Information security risks at organisations are perennial in nature. If not managed well, they can result in putting the brand reputation at stake. If the ramifications can be as serious as this, then risk management must have a top down approach. Indian organisations are moving from a reactive to proactive mode for managing risks. Not surprisingly, this is being driven by the business rather than the CISO’s office.
L S Subramanian, President, NISE says, “There is a fundamental difference now - earlier risk management used to be something after the horse had bolted, something to check after the event happens - more of forensics, but today risk management is taking action ahead of the situation. Hence, it’s becoming a strategic partner to the business, which means that enterprises would run a risk check before drawing a business plan, in terms of what are the risks involved for the company and the how can they be remediated.”
CISO Moving to the Boardroom?
“It’s surprising to know the amount of risk involved before the launch of a new model of a car and such situations apply to most verticals. The paradigm is changing and the CISO is moving to the boardroom,” says Subramanian. Surely, it’s not far when organisations will depute a separate Director on the Board to take care of business risk.
“The business is more aware of the facts of customer data getting leaked because the sales force get calls from irate customers once that happens,” says Sunder Krishnan, CRO - Reliance Life Insurance. These incidences get escalated. Such incidents worry the business about the security of the customer database, which would result in the IT guys being driven to mask off customer information at various points in the Information Lifecycle. Access management and ’need to know’ becomes important where the premise is that everybody doesn’t need to know everything about the customer. The information is thus selectively masked for select individuals.
So, information access would be restricted to only those who need to use it for operational reasons. This is a typical scenario where the business drove security features, processes etc. “Businesses becoming serious about managing risks is also because the newly amended IT Act brings the onus on the enterprise itself for any instances of data breach,” explains Krishnan.

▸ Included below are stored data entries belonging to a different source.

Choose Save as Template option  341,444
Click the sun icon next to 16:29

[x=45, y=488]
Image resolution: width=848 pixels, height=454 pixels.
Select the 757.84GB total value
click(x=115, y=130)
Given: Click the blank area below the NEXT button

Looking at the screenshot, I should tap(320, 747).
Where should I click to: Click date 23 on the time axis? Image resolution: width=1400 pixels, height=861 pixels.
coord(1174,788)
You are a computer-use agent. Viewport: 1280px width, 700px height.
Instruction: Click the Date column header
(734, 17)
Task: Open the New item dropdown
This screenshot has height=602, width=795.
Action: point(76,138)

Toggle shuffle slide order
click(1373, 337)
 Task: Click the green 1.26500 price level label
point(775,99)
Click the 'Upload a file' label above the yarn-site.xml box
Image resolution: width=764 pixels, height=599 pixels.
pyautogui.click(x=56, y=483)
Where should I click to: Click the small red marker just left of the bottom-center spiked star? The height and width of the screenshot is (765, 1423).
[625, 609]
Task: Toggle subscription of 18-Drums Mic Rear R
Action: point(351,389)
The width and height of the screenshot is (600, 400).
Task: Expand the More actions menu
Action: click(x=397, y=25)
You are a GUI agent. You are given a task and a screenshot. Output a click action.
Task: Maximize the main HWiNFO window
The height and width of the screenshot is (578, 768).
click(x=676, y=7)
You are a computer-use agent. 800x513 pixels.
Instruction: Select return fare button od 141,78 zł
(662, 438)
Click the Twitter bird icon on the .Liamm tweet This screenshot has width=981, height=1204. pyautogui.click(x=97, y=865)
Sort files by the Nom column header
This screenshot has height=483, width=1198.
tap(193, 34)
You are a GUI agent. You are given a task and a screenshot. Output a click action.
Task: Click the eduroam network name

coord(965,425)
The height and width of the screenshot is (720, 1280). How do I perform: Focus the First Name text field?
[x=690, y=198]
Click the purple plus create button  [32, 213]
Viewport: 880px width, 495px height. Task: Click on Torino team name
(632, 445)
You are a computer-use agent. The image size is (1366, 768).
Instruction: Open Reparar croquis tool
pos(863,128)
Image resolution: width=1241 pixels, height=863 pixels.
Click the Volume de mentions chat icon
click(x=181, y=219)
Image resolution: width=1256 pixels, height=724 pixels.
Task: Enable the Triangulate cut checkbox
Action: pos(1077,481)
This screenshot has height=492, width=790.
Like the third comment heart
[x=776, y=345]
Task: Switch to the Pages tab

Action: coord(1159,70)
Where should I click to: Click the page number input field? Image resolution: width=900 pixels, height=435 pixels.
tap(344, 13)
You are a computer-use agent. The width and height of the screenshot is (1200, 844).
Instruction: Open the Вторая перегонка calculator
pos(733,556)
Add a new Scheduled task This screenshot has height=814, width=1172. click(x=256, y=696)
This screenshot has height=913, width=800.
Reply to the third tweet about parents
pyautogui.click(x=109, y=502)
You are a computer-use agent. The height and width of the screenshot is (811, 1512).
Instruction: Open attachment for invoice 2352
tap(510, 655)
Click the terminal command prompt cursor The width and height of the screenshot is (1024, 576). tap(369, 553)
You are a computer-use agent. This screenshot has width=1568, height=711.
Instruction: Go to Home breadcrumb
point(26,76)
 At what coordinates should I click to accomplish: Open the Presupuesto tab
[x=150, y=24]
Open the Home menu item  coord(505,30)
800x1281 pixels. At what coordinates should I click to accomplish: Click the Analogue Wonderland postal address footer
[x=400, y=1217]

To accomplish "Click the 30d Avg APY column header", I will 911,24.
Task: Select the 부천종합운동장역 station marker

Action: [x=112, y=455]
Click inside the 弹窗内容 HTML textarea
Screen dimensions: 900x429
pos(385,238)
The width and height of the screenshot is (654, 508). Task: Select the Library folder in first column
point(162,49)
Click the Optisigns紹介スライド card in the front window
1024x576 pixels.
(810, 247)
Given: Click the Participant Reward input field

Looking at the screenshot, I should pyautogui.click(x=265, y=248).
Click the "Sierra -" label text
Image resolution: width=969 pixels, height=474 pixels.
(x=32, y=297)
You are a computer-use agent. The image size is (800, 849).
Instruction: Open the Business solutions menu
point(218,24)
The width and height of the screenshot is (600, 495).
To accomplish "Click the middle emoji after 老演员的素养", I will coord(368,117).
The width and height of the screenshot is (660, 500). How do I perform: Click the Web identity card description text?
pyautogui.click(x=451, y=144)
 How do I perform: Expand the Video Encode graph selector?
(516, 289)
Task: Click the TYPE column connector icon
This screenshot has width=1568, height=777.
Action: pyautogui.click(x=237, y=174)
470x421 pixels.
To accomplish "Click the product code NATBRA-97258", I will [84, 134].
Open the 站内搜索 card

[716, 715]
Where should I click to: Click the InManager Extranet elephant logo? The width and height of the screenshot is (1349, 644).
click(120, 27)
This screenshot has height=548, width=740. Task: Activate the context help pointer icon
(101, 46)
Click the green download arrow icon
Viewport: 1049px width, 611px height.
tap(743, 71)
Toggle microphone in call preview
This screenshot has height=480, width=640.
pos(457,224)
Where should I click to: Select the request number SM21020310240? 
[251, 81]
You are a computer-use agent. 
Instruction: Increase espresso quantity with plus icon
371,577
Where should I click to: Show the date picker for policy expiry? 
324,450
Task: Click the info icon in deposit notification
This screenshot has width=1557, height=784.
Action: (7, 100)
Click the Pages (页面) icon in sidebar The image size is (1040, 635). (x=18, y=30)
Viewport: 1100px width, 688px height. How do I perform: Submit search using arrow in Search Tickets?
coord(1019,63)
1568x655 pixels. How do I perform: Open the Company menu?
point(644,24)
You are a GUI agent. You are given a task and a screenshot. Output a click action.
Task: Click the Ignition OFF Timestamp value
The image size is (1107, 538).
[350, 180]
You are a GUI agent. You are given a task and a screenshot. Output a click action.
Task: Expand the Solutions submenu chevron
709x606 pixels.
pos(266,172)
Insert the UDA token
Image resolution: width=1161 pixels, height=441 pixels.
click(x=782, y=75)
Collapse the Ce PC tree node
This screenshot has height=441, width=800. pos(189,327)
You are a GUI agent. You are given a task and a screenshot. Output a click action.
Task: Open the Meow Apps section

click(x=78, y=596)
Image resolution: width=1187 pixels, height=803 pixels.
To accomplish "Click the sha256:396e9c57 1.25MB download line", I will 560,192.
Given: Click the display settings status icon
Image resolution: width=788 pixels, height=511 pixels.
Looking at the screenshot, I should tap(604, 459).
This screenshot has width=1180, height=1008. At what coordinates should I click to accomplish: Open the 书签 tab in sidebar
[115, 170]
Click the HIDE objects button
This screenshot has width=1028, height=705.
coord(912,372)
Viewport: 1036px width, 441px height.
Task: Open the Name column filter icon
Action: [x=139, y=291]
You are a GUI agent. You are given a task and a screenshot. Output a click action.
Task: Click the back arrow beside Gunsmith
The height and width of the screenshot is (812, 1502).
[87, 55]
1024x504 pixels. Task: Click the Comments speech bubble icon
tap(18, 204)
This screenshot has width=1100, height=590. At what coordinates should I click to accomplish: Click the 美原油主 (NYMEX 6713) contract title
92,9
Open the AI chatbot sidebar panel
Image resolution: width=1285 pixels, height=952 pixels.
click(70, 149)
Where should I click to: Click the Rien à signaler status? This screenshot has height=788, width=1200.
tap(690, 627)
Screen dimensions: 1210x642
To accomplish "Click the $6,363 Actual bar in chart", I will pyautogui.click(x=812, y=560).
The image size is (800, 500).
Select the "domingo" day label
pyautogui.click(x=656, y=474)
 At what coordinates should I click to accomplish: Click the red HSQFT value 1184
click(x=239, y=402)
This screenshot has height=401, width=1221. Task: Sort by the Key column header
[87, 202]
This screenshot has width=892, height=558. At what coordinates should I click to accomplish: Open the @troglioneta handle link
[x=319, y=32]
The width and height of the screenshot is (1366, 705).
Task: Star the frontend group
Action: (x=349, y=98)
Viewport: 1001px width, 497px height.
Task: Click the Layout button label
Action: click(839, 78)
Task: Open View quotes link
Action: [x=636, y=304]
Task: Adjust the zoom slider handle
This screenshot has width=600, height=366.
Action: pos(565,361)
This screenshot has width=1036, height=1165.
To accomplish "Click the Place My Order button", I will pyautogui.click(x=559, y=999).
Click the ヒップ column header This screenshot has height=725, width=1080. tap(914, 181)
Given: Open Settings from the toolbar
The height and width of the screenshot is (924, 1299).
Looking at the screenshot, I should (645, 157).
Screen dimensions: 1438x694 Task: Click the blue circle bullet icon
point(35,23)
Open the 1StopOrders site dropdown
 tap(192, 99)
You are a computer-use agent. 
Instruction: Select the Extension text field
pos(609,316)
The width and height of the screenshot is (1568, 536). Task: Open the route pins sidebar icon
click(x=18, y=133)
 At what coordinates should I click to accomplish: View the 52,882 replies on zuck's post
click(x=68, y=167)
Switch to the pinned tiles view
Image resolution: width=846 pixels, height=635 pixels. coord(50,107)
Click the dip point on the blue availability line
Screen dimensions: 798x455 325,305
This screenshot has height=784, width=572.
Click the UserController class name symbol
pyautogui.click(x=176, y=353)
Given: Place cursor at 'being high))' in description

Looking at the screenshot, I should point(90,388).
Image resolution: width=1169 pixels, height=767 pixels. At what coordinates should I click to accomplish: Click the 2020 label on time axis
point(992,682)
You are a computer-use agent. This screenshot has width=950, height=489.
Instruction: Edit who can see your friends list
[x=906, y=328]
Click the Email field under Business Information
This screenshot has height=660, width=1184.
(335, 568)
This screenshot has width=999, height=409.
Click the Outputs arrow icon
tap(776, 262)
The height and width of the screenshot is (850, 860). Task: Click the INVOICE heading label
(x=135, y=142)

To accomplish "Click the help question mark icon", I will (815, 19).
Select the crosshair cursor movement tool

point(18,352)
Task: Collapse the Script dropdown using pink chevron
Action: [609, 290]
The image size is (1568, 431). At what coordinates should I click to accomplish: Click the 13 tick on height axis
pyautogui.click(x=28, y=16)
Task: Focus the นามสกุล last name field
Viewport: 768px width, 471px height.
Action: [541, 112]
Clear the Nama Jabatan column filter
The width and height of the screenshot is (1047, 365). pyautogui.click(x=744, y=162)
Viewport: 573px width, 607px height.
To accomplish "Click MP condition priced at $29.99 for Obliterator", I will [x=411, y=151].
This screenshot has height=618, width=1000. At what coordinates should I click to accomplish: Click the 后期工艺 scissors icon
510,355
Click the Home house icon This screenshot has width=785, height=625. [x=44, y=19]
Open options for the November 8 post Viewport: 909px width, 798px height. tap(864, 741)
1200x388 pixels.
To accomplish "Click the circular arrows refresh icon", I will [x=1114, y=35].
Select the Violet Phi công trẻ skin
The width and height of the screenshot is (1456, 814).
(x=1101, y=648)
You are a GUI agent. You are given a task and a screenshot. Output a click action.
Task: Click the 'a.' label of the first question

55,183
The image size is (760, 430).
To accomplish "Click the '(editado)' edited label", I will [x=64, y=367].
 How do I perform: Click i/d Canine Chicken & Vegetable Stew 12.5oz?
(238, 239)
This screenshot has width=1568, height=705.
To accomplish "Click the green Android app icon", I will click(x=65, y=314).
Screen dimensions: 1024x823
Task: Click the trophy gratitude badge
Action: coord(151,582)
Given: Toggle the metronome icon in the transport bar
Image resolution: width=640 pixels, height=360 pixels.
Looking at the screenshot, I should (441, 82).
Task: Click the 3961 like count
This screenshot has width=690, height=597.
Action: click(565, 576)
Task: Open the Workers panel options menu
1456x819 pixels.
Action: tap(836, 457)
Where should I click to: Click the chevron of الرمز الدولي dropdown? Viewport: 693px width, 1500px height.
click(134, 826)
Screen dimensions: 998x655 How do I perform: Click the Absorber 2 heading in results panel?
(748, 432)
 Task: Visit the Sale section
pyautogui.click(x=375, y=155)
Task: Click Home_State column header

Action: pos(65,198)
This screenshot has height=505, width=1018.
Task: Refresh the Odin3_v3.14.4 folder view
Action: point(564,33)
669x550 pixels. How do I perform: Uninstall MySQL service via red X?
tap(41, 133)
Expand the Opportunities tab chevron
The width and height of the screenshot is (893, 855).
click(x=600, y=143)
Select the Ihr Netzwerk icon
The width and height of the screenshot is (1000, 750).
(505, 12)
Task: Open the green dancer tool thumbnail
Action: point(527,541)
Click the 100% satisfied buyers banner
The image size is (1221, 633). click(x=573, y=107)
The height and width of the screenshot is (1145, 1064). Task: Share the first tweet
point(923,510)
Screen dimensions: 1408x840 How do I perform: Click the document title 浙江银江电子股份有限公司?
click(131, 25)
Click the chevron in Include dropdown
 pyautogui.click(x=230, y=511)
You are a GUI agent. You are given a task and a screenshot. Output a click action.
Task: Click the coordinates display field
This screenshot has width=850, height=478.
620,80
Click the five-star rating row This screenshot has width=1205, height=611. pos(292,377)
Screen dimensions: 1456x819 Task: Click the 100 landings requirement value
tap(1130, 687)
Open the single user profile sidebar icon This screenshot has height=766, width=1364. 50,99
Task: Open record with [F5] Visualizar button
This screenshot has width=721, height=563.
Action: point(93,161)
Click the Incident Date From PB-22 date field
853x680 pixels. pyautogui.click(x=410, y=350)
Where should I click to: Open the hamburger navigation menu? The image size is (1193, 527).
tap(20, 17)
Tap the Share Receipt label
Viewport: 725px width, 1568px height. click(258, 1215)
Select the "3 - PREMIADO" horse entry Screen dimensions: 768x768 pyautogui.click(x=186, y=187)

Risk Management Contributing to the Company’s Top and Bottom Line
Risk Management is important not only from an Information Security perspective but also is a contributor to the company’s top and bottom line. From an Insurance perspective, companies have dashboards that list the information about various aspects of the business - targets, performance delivered etc. “The dashboards could be about whether Insurance policies are delivered on time. All this information is depicted by the Green, Red and Brown channels. These channels represent deliverables such as whether the policies are delivered within 48 hrs, 72 hrs etc; are claims being met within 72 hrs of submission of documents and so on,” informs Krishnan.
“We have analysed each function and the processes are set on the dashboards with the deadlines for deliverables and an explanation is summoned in case of deviations,” says Krishnan. There are targets for percentage adherence to these processes. Reliance Life Insurance is slowly moving up the ladder. We had started with 70 - 80% adherence, which now stands at 95%. Now we are going for Six Sigma that demands 99.9% performance. We have also been doing Lean Six Sigma where cost reduction is also targeted, which signifies whether they are managed well in each of those sub process functions," informs Krishnan.
From an approximate employee count of 22,000, the company has shrunk its workforce to 10,000 employees. By reducing the staff by half, Reliance Life Insurance has still managed to increase the output. This is an evidence of the fact that risk management, cost cutting initiatives and quality drives have delivered on their word.